- Opening Delimiter -

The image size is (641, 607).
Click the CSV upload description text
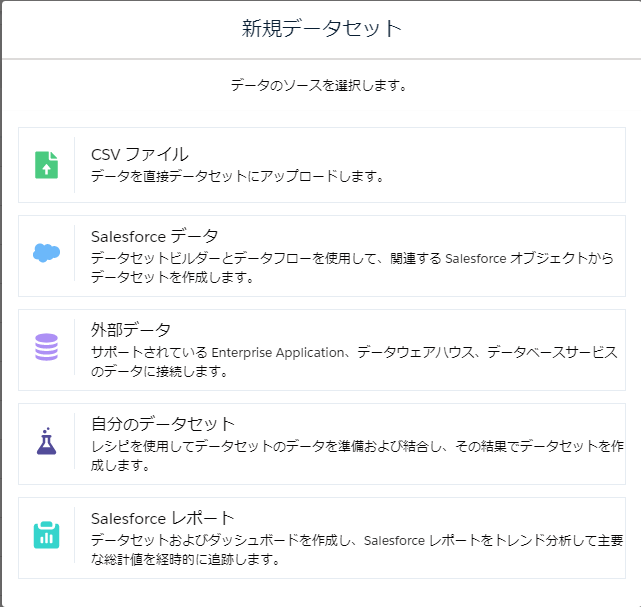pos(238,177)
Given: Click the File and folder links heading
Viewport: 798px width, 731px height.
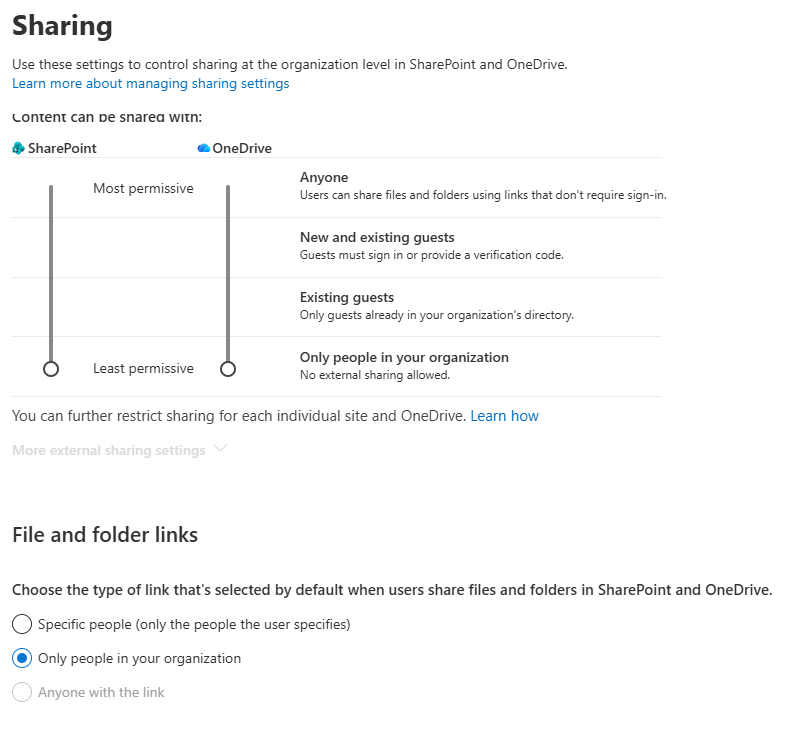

- Closing Delimiter -

▸ What is expected: Restate the lines above exactly, from the one bearing "Given: Click the" through the final line of the material, both included, omitting pictures.

▸ Written reply:
Given: Click the File and folder links heading
Viewport: 798px width, 731px height.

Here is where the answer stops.